Si no tienes apio, también sirve puerro, cortado a lo largo — es un poco más dulce, pero da un sabor interesante.
El surimi puede ser sustituido (para una opción más elegante) por camarones (pelados y salteados rápidamente), o incluso por champiñones en rodajas, si quieres hacer una versión sin mariscos.
El aceite de oliva puede cambiarse por aceite de colza, si tienes problemas para digerir el aceite de oliva más fuerte.
¿Sin gluten? Ya puedes encontrar pasta negra de harina sin gluten, pero también con pasta de arroz (aunque no se ve igual de espectacular).
Variaciones:
Puedes añadir al final algunas alcaparras o un puñado de espinacas baby, si quieres que quede más fresco.
Un poco de chile en rodajas, para quien quiera más picante — va bien con el surimi y corta la dulzura de la zanahoria.
Para una comida más sustanciosa, puedes añadir rápidamente algunos tomates cherry cortados por la mitad, queda más "salsa", más de verano.
Presentación:
Va bien con vino rosado seco, que no sea dulce (porque entonces todo se vuelve demasiado pesado).
Puedes poner un poco de parmesano por encima, aunque muchos dirían que no se pone queso en la pasta con mariscos — yo digo que lo pongas si te gusta.
Como menú, va bien con una ensalada de hinojo y naranja o con una ensalada de rúcula y tomates, nada demasiado pesado.

Preguntas frecuentes

1. ¿Puedo usar pasta negra seca si no encuentro fresca?
Sí, claro, solo verifica el tiempo de cocción en el paquete — para la seca necesitas unos 7-9 minutos.
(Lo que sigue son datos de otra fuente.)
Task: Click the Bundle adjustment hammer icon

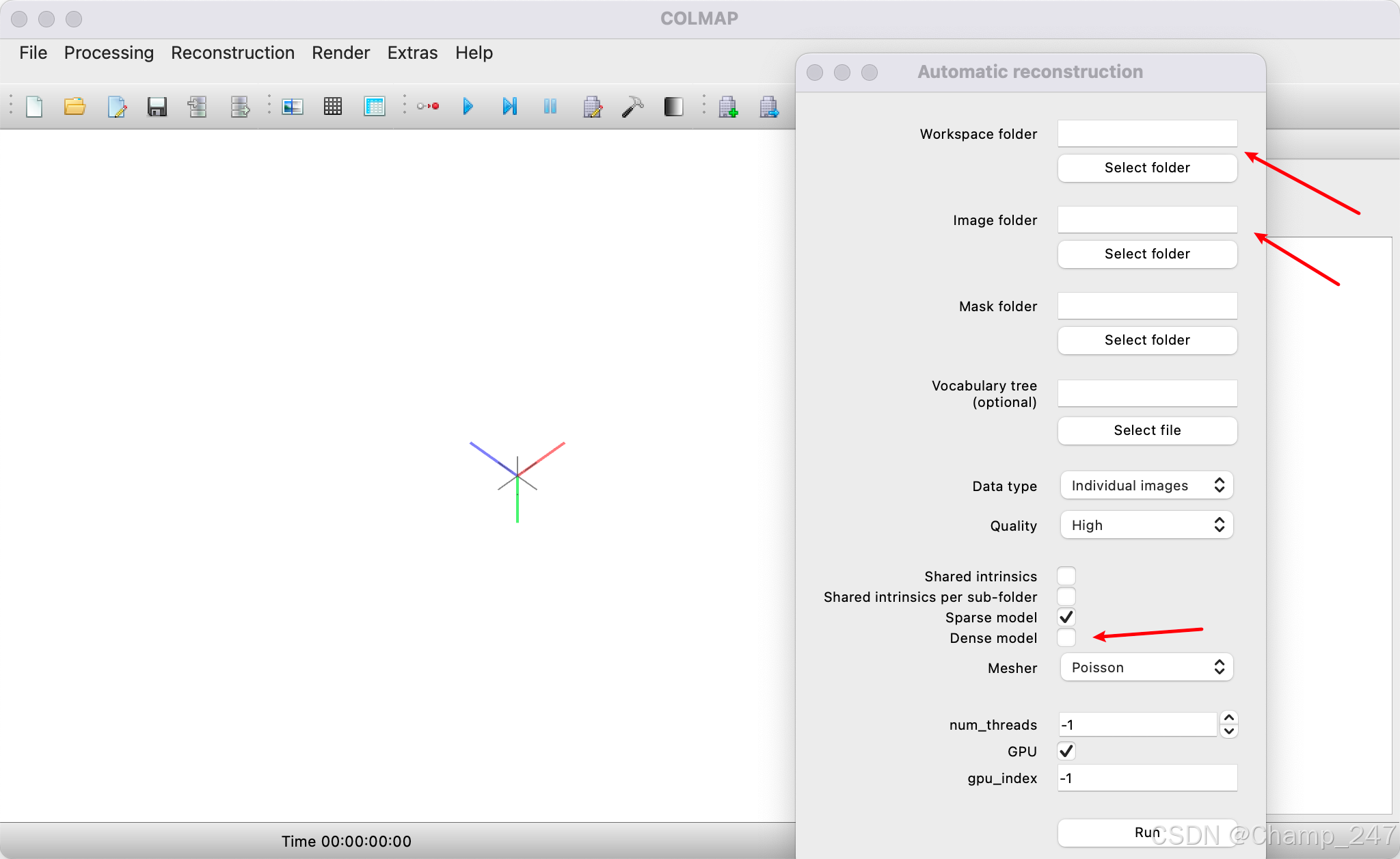Action: click(632, 107)
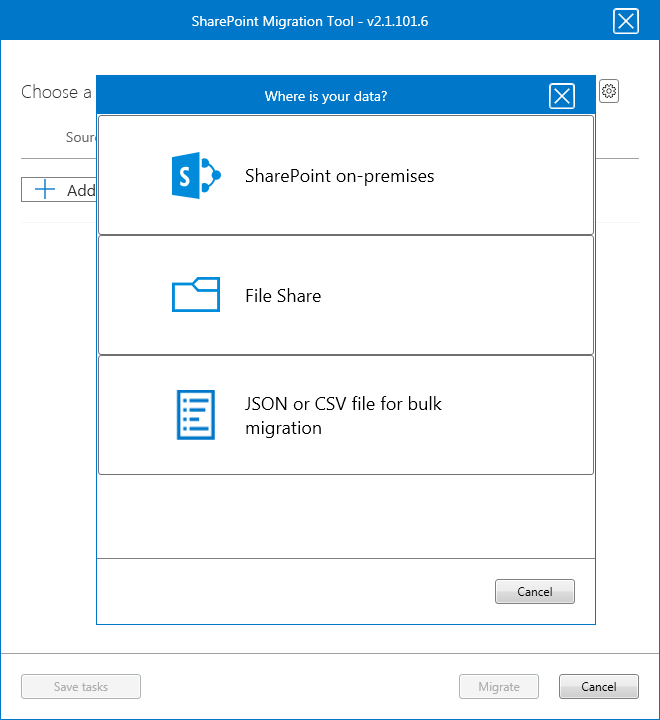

No las dejes más de eso, porque se vuelven pegajosas y absorben toda la salsa. La textura es un poco más firme que la de la fresca, pero no arruina la receta.

2. ¿Qué tipo de surimi debo elegir?
Yo opto por surimi del refrigerador, no congelado, porque se trabaja más fácil y no deja agua al cocinar. Si solo tienes congelado, déjalo descongelar completamente antes, de lo contrario se "deshace" en la sartén y no mantiene la forma.

3. ¿Puedo hacer la receta sin mantequilla, solo con aceite?
Sí, pero saldrá un poco más "ligera" y no tan cremosa. Si tienes alergia o no quieres lácteos, pon otra cucharada de aceite. Para un extra de sabor, puedes añadir un poco de aceite infusionado con ajo al final.

4. ¿Funciona con otra verdura que no sea apio?
Sí, también sirve con puerro, cebolla verde o incluso calabacín cortado fino. Lo importante es no poner algo que suelte demasiada agua (como tomates crudos), porque diluye toda la salsa.

5. ¿Puedo preparar las verduras y el surimi con antelación?
Absolutamente, puedes cortarlos un día antes y guardarlos en la nevera en un recipiente cerrado. Antes de cocinar, sácalos unos 20 minutos antes, para no echarlos fríos directamente en la sartén, porque no se saltean bien.

Valores nutricionales (aproximados)

Por porción, tienes alrededor de 430-480 kcal, si divides entre tres personas, o unas 650 kcal si comes la mitad de toda la cantidad. Las proteínas provienen principalmente del surimi y, un poco, de la pasta (especialmente si son frescas con huevo), así que tienes unos 22-25 g de proteína/porción, carbohidratos alrededor de 55-60 g (esto si no exageras con el pan en la mesa), grasas alrededor de 14-16 g (aceite y mantequilla, más un poco del surimi). La fibra proviene del apio y la zanahoria, pero no es realmente una receta rica en fibra — así que si quieres sentir que haces algo bueno para la digestión, pon más apio o un poco de rúcula fresca por encima. Es una receta aceptable para dieta, si controlas la porción y no pones demasiado mantequilla o queso al final. Sin gluten, si usas pasta sin gluten, se convierte en una cena ligera también para quienes tienen intolerancia.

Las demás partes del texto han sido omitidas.